Stored items:
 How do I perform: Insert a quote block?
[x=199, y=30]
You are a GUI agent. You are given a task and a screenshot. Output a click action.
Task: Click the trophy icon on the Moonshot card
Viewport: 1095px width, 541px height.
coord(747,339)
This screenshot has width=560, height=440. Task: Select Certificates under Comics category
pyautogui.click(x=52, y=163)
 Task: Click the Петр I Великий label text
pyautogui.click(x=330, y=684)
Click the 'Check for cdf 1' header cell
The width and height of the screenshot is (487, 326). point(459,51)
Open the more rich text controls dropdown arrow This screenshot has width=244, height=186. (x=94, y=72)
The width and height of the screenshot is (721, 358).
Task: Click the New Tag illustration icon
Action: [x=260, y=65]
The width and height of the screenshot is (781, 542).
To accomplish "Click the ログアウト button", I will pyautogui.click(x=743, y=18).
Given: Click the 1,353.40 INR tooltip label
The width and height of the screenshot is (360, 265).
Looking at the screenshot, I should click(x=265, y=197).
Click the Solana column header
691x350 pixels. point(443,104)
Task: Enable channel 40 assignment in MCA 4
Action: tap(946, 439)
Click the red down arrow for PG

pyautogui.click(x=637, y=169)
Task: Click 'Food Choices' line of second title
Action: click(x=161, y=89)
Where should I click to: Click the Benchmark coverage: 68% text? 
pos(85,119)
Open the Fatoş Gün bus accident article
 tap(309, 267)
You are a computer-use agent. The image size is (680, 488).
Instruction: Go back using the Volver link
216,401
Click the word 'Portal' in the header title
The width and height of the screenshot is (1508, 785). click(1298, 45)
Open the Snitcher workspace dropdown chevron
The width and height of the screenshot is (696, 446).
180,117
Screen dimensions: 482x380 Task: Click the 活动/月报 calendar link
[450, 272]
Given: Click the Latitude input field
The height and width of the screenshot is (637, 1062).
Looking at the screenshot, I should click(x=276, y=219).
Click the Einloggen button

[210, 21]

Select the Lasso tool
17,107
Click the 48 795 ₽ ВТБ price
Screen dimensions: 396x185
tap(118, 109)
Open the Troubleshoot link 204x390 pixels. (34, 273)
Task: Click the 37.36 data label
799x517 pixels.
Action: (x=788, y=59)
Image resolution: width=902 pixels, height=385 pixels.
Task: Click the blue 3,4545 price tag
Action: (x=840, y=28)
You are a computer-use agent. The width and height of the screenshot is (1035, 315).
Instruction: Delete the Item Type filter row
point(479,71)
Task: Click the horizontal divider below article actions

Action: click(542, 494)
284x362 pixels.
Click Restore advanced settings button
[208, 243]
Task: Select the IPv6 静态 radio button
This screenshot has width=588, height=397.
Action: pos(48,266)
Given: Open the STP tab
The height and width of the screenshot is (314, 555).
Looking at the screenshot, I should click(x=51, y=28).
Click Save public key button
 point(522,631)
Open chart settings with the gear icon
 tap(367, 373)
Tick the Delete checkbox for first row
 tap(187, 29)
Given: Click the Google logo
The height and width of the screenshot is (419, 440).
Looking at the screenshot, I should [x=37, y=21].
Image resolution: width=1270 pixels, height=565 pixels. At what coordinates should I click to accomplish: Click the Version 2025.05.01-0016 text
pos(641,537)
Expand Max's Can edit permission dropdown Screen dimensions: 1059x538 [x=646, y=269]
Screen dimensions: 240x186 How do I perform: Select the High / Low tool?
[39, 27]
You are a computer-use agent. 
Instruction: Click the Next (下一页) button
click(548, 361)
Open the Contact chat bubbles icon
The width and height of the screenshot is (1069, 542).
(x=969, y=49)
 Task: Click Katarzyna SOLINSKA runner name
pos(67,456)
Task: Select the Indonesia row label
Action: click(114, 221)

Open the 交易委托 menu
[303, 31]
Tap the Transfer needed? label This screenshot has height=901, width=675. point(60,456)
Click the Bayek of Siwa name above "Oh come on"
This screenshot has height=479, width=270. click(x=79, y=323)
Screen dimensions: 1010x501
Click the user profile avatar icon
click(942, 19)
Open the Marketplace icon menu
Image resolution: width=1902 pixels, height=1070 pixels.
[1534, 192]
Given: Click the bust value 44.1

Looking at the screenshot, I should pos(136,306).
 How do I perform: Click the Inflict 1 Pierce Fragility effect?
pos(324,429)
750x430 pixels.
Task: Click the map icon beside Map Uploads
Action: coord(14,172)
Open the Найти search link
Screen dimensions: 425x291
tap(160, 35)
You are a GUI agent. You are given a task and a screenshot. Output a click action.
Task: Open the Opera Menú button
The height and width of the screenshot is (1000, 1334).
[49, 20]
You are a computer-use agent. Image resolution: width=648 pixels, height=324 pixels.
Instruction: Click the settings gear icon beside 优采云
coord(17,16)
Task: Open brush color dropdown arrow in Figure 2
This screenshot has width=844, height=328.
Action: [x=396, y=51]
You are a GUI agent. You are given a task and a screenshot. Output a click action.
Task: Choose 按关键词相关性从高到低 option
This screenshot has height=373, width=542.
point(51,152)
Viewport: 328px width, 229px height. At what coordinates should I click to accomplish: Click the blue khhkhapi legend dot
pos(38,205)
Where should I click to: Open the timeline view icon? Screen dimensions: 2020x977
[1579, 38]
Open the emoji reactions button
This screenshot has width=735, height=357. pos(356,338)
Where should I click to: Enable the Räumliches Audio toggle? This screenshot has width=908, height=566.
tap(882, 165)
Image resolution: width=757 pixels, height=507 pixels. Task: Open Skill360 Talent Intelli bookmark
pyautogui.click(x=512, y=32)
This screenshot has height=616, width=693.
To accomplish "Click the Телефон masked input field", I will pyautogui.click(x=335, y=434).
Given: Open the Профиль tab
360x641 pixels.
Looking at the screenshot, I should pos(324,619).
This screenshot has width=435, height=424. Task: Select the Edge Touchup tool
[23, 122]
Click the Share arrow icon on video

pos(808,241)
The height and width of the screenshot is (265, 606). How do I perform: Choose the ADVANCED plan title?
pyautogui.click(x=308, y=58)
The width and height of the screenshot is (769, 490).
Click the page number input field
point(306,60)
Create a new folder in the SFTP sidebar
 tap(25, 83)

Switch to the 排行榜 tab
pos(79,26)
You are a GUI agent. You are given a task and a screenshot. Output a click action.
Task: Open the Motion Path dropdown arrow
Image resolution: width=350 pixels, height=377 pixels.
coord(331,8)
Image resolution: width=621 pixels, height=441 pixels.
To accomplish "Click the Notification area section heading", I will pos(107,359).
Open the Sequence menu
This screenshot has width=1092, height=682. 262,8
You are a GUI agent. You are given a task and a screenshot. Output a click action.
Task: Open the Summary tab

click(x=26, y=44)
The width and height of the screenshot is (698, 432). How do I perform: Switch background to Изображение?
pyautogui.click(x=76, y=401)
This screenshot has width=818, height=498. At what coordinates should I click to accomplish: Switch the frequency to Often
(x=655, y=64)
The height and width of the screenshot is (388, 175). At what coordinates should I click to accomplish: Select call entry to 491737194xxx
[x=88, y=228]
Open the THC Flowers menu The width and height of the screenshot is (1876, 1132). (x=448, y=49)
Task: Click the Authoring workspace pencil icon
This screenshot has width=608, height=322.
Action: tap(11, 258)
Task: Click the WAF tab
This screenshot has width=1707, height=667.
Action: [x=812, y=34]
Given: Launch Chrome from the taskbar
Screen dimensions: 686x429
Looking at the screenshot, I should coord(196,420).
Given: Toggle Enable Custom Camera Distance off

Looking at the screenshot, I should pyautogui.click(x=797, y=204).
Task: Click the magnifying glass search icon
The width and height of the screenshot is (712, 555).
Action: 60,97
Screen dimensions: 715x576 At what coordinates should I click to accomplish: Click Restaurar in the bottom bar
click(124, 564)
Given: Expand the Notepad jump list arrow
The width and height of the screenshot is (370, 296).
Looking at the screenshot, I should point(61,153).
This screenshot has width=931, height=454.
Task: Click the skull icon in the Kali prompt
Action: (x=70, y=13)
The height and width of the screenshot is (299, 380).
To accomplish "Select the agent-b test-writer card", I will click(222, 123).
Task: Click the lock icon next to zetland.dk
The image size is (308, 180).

PROMPT ▸ Start with the line above that contains "The height and width of the screenshot is (637, 1062)." and end with the line that contains "Given: Open the STP tab". Write out those lines exactly, and only those.

RESPONSE BELOW ▸
The height and width of the screenshot is (637, 1062).
Looking at the screenshot, I should click(x=276, y=219).
Click the Einloggen button

[210, 21]

Select the Lasso tool
17,107
Click the 48 795 ₽ ВТБ price
Screen dimensions: 396x185
tap(118, 109)
Open the Troubleshoot link 204x390 pixels. (34, 273)
Task: Click the 37.36 data label
799x517 pixels.
Action: (x=788, y=59)
Image resolution: width=902 pixels, height=385 pixels.
Task: Click the blue 3,4545 price tag
Action: (x=840, y=28)
You are a computer-use agent. The width and height of the screenshot is (1035, 315).
Instruction: Delete the Item Type filter row
point(479,71)
Task: Click the horizontal divider below article actions

Action: click(542, 494)
284x362 pixels.
Click Restore advanced settings button
[208, 243]
Task: Select the IPv6 静态 radio button
This screenshot has width=588, height=397.
Action: pos(48,266)
Given: Open the STP tab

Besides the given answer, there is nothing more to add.